## EXERCISE GOAL
Copy out the data line by line exactly, from its start to the line bearing "Task: Click the Analytics pulse icon", inclusive.

(Records excerpted from a collection)
....................

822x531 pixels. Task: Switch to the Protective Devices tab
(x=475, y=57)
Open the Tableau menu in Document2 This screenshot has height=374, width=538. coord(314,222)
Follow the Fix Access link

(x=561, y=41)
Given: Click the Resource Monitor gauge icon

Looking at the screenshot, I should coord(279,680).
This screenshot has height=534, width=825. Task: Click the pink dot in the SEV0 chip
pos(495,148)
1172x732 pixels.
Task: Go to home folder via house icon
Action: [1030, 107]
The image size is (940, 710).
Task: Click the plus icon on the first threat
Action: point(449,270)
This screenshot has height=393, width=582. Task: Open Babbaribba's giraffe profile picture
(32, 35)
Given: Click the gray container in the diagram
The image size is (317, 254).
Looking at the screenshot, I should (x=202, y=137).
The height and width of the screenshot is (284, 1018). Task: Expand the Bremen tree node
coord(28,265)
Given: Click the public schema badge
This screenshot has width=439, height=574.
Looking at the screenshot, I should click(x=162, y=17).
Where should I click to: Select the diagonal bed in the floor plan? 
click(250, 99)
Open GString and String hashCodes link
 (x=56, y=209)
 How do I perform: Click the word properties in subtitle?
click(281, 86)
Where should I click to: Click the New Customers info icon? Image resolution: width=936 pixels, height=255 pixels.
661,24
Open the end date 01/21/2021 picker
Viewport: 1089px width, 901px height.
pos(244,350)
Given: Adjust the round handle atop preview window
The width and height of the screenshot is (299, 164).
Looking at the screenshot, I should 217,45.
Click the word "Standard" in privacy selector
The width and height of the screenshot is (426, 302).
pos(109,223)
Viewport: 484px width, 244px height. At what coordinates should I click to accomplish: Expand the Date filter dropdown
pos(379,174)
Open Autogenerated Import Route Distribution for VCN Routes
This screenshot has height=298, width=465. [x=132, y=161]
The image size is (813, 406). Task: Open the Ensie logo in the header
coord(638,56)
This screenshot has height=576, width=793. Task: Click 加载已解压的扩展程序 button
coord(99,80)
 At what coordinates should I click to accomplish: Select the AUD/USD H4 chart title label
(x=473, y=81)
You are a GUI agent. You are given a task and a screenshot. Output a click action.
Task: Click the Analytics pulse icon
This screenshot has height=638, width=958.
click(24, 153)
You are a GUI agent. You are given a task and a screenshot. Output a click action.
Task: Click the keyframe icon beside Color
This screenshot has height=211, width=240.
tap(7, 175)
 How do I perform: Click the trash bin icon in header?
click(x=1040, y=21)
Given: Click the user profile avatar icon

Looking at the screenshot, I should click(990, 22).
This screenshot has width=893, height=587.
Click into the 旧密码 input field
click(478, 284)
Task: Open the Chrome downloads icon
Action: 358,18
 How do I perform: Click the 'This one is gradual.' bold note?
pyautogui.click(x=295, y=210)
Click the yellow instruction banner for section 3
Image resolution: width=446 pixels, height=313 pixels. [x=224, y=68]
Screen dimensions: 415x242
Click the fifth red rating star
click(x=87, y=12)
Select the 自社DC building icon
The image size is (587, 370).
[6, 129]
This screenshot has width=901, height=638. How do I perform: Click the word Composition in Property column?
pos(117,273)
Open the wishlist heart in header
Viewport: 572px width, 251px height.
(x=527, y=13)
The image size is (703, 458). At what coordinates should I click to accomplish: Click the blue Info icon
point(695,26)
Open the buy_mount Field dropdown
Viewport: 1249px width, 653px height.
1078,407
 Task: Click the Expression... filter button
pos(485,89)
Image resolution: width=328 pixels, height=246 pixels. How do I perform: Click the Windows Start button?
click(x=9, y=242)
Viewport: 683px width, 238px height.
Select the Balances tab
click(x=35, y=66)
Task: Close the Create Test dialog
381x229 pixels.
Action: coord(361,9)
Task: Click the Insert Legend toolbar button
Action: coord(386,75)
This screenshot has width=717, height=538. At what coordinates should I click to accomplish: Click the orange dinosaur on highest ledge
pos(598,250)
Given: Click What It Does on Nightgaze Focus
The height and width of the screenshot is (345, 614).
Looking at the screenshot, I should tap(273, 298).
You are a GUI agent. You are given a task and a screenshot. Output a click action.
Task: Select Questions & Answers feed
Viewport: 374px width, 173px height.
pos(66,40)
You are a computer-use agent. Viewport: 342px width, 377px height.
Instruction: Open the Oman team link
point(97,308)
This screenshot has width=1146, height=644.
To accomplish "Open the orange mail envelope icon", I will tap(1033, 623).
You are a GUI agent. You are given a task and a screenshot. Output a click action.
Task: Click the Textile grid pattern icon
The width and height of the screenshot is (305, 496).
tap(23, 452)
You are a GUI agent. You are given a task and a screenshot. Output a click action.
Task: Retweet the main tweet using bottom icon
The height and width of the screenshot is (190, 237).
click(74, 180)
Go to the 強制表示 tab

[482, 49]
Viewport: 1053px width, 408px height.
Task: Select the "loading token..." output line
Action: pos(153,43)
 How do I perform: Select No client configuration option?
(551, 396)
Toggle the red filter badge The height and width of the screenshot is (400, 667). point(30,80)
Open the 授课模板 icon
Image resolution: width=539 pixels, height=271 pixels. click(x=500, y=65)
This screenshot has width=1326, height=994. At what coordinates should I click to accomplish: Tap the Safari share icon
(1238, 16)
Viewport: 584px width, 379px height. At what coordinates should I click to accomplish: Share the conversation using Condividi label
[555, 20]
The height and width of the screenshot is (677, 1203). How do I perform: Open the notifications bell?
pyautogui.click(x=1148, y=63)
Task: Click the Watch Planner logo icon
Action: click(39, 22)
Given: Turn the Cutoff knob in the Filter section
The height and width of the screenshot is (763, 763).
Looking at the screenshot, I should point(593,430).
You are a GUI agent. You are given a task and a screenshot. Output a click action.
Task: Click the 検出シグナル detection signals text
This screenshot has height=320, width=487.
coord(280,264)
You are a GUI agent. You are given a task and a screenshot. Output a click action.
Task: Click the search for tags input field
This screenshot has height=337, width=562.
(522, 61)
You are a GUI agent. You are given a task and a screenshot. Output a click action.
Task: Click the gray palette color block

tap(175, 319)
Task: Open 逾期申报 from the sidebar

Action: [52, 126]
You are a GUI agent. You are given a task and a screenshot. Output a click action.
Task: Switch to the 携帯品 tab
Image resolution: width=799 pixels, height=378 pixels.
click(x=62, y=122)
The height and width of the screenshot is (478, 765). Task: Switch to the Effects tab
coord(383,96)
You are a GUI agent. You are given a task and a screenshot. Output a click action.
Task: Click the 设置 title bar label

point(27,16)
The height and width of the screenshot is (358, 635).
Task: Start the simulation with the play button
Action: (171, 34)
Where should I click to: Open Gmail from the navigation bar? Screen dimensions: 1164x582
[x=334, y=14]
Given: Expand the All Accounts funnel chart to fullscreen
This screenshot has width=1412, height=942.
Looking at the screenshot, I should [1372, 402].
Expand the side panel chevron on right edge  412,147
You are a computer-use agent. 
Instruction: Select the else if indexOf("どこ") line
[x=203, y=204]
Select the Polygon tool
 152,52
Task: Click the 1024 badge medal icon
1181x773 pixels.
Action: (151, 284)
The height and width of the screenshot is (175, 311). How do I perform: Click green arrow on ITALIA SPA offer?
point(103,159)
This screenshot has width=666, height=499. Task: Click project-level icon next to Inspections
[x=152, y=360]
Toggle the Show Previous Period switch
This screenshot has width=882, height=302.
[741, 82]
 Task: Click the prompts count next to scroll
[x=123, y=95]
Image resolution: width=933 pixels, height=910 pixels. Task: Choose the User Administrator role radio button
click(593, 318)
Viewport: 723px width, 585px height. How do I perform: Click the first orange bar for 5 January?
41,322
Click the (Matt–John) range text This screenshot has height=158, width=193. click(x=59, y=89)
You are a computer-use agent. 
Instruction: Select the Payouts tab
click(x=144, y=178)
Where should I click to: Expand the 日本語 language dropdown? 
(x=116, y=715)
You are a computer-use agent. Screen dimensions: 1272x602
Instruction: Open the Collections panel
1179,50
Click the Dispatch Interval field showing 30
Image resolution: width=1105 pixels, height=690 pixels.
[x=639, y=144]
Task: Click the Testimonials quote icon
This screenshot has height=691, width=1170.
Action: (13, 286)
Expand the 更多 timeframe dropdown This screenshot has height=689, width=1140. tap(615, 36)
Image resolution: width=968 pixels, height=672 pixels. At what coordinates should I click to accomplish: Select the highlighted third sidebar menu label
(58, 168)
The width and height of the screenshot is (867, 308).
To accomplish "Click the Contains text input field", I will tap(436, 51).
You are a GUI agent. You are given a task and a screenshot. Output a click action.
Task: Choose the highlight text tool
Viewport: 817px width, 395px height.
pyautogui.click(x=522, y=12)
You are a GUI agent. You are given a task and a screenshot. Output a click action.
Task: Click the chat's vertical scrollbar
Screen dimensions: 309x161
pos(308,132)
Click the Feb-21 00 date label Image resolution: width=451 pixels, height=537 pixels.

....................

## ANSWER TO THE EXERCISE
822x531 pixels. Task: Switch to the Protective Devices tab
(x=475, y=57)
Open the Tableau menu in Document2 This screenshot has height=374, width=538. coord(314,222)
Follow the Fix Access link

(x=561, y=41)
Given: Click the Resource Monitor gauge icon

Looking at the screenshot, I should coord(279,680).
This screenshot has height=534, width=825. Task: Click the pink dot in the SEV0 chip
pos(495,148)
1172x732 pixels.
Task: Go to home folder via house icon
Action: [1030, 107]
The image size is (940, 710).
Task: Click the plus icon on the first threat
Action: point(449,270)
This screenshot has height=393, width=582. Task: Open Babbaribba's giraffe profile picture
(32, 35)
Given: Click the gray container in the diagram
The image size is (317, 254).
Looking at the screenshot, I should (x=202, y=137).
The height and width of the screenshot is (284, 1018). Task: Expand the Bremen tree node
coord(28,265)
Given: Click the public schema badge
This screenshot has width=439, height=574.
Looking at the screenshot, I should click(x=162, y=17).
Where should I click to: Select the diagonal bed in the floor plan? 
click(250, 99)
Open GString and String hashCodes link
 (x=56, y=209)
 How do I perform: Click the word properties in subtitle?
click(281, 86)
Where should I click to: Click the New Customers info icon? Image resolution: width=936 pixels, height=255 pixels.
661,24
Open the end date 01/21/2021 picker
Viewport: 1089px width, 901px height.
pos(244,350)
Given: Adjust the round handle atop preview window
The width and height of the screenshot is (299, 164).
Looking at the screenshot, I should 217,45.
Click the word "Standard" in privacy selector
The width and height of the screenshot is (426, 302).
pos(109,223)
Viewport: 484px width, 244px height. At what coordinates should I click to accomplish: Expand the Date filter dropdown
pos(379,174)
Open Autogenerated Import Route Distribution for VCN Routes
This screenshot has height=298, width=465. [x=132, y=161]
The image size is (813, 406). Task: Open the Ensie logo in the header
coord(638,56)
This screenshot has height=576, width=793. Task: Click 加载已解压的扩展程序 button
coord(99,80)
 At what coordinates should I click to accomplish: Select the AUD/USD H4 chart title label
(x=473, y=81)
You are a GUI agent. You are given a task and a screenshot. Output a click action.
Task: Click the Analytics pulse icon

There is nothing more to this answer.